The Central Criminal Court of England and Wales (Old Bailey) in London has heard today that former News of the World royal editor Clive Goodman hacked Kate Middleton’s phone 155 times.
The phone-hacking trial was told Clive Goodman first hacked Kate Middleton’s voicemail in December 2005.
Clive Goodman also hacked Prince William 35 times and Prince Harry on nine occasions.
This is the first time the jury has heard of a royal’s phone being hacked.
Clive Goodman, who denies conspiring to commit misconduct in public office, previously said he only hacked aides.
He is one of seven defendants, including ex-News of the World editors Andy Coulson and Rebekah Brooks, on trial at the Old Bailey. They all deny the charges against them.
He returned to the Old Bailey to resume giving evidence after a long period away due to illness.
The court heard how Clive Goodman hacked Kate Middleton on Christmas Eve, Christmas Day and Boxing Day in 2005 – more than five years before she married Prince William.
He also hacked her on August 7, 2006, the day before he was arrested over allegations of phone hacking.
Prince William’s voicemail was first intercepted in late January 2006, the court heard.
This was the first time that the jury has heard that a mobile belonging to Prince William was hacked.
Clive Goodman denied he had “forgotten” about targeting the young royals when he said in evidence earlier in the trial that he had only hacked aides working for the royals.
The jury was also told that Clive Goodman hacked Michael Fawcett, a trusted aide of Prince Charles, 35 times.
Clive Goodman had not been in court since the end of March after he was declared unfit to carry on. The trial continued in his absence.

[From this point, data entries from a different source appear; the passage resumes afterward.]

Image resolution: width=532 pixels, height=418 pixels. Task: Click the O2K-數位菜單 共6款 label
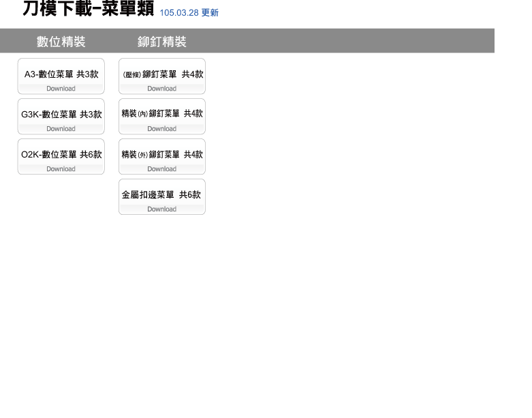point(61,155)
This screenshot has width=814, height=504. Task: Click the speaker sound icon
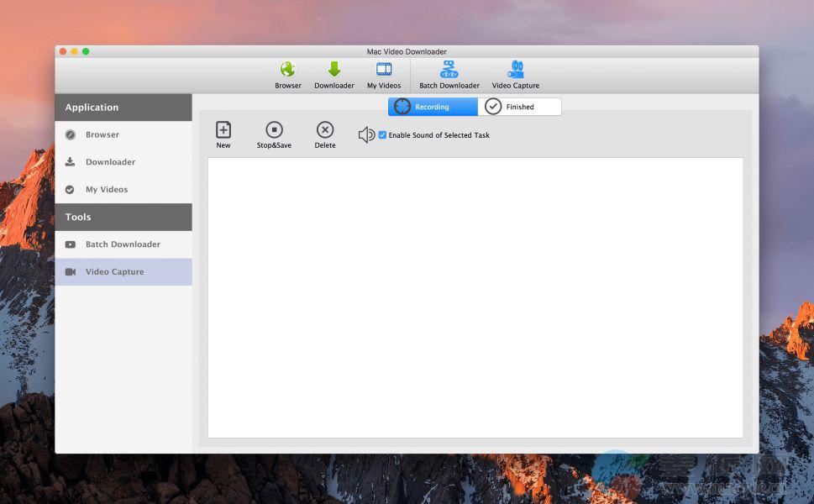click(366, 135)
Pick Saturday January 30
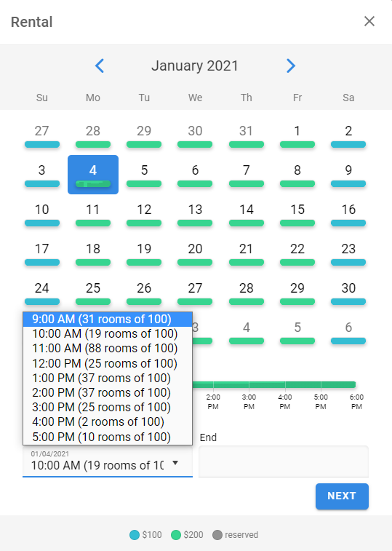The height and width of the screenshot is (551, 392). pos(348,293)
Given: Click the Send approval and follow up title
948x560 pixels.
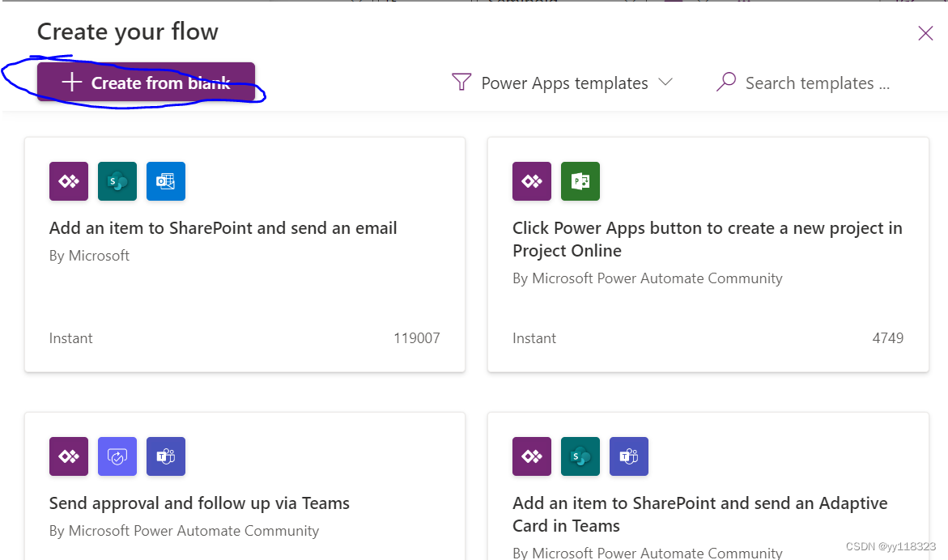Looking at the screenshot, I should click(x=199, y=503).
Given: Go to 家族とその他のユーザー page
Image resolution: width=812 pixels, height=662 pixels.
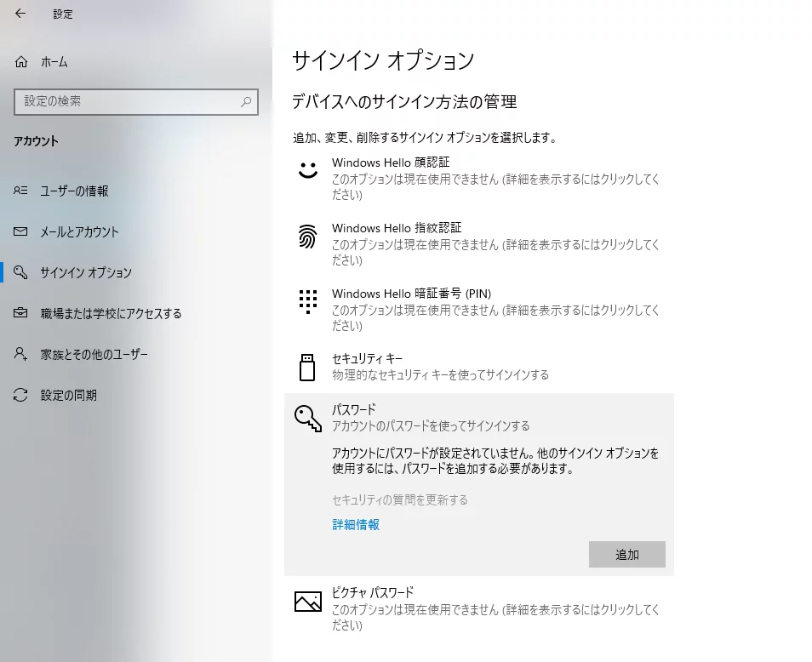Looking at the screenshot, I should 94,355.

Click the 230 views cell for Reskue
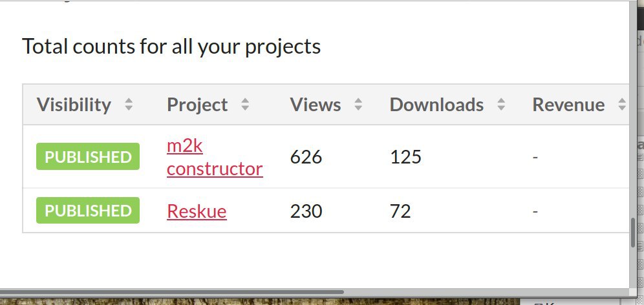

The judge told the jury he had been “ill”, but the court was given a report from an independent medical expert declaring him “now fit” to continue.
He also told the jury that he had “no alternative” but to keep them waiting because medical assessments were continually being submitted.

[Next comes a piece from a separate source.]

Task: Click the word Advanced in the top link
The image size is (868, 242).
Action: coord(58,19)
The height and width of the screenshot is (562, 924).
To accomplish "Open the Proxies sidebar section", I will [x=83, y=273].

Clive Goodman will be allowed more time than usual to give the remainder of his evidence because medical experts have advised he may get tired more quickly.
The jury previously heard that the former royal editor of the now-defunct tabloid had undergone a minor heart procedure during the trial.

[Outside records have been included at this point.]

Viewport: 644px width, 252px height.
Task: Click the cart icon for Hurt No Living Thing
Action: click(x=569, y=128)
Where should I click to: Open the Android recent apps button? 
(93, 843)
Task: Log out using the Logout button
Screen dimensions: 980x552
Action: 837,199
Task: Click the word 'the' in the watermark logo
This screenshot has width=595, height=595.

Clive Goodman, of Addlestone, Surrey, was convicted of phone hacking in 2006.
Appearing on Wednesday in the witness box, with a small bandage over his left hand, he was asked what he knew about phone hacking before January 2005, when he said he had been told about it by a colleague.
Before then, the News of the World colleague had passed pieces of information to Clive Goodman for stories. But the defendant said he never knew where it came from.